Goal of the exercise
Repeat every entry below exactly.

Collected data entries
■ ■ ■ ■ ■

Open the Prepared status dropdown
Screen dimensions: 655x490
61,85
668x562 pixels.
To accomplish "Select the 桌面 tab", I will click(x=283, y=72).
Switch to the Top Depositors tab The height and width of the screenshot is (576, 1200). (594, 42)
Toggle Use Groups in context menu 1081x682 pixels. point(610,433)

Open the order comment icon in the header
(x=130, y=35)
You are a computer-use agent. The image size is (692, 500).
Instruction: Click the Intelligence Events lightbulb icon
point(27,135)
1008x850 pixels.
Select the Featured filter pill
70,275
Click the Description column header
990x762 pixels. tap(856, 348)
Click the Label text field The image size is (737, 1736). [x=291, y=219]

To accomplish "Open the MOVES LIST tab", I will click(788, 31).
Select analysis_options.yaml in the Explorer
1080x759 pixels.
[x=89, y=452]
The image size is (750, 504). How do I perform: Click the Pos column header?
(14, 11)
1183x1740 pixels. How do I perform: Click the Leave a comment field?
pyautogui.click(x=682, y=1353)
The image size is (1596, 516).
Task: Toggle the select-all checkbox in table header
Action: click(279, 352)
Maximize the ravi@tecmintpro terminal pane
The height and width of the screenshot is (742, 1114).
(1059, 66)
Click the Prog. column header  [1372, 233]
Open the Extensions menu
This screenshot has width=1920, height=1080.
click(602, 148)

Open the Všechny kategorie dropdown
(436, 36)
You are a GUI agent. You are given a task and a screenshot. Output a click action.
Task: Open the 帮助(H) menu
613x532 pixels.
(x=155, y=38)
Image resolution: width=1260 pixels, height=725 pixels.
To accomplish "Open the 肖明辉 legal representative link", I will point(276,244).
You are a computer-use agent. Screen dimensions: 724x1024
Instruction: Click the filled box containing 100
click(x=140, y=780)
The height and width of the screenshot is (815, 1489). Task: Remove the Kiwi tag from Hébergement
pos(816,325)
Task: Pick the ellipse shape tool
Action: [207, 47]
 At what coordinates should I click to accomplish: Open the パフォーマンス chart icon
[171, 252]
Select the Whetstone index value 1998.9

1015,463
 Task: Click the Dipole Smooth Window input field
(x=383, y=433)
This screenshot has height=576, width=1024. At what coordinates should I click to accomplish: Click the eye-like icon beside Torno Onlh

■ ■ ■ ■ ■

Task response
Open the Prepared status dropdown
Screen dimensions: 655x490
61,85
668x562 pixels.
To accomplish "Select the 桌面 tab", I will click(x=283, y=72).
Switch to the Top Depositors tab The height and width of the screenshot is (576, 1200). (594, 42)
Toggle Use Groups in context menu 1081x682 pixels. point(610,433)

Open the order comment icon in the header
(x=130, y=35)
You are a computer-use agent. The image size is (692, 500).
Instruction: Click the Intelligence Events lightbulb icon
point(27,135)
1008x850 pixels.
Select the Featured filter pill
70,275
Click the Description column header
990x762 pixels. tap(856, 348)
Click the Label text field The image size is (737, 1736). [x=291, y=219]

To accomplish "Open the MOVES LIST tab", I will click(788, 31).
Select analysis_options.yaml in the Explorer
1080x759 pixels.
[x=89, y=452]
The image size is (750, 504). How do I perform: Click the Pos column header?
(14, 11)
1183x1740 pixels. How do I perform: Click the Leave a comment field?
pyautogui.click(x=682, y=1353)
The image size is (1596, 516).
Task: Toggle the select-all checkbox in table header
Action: click(279, 352)
Maximize the ravi@tecmintpro terminal pane
The height and width of the screenshot is (742, 1114).
(1059, 66)
Click the Prog. column header  [1372, 233]
Open the Extensions menu
This screenshot has width=1920, height=1080.
click(602, 148)

Open the Všechny kategorie dropdown
(436, 36)
You are a GUI agent. You are given a task and a screenshot. Output a click action.
Task: Open the 帮助(H) menu
613x532 pixels.
(x=155, y=38)
Image resolution: width=1260 pixels, height=725 pixels.
To accomplish "Open the 肖明辉 legal representative link", I will point(276,244).
You are a computer-use agent. Screen dimensions: 724x1024
Instruction: Click the filled box containing 100
click(x=140, y=780)
The height and width of the screenshot is (815, 1489). Task: Remove the Kiwi tag from Hébergement
pos(816,325)
Task: Pick the ellipse shape tool
Action: [207, 47]
 At what coordinates should I click to accomplish: Open the パフォーマンス chart icon
[171, 252]
Select the Whetstone index value 1998.9

1015,463
 Task: Click the Dipole Smooth Window input field
(x=383, y=433)
This screenshot has height=576, width=1024. At what coordinates should I click to accomplish: Click the eye-like icon beside Torno Onlh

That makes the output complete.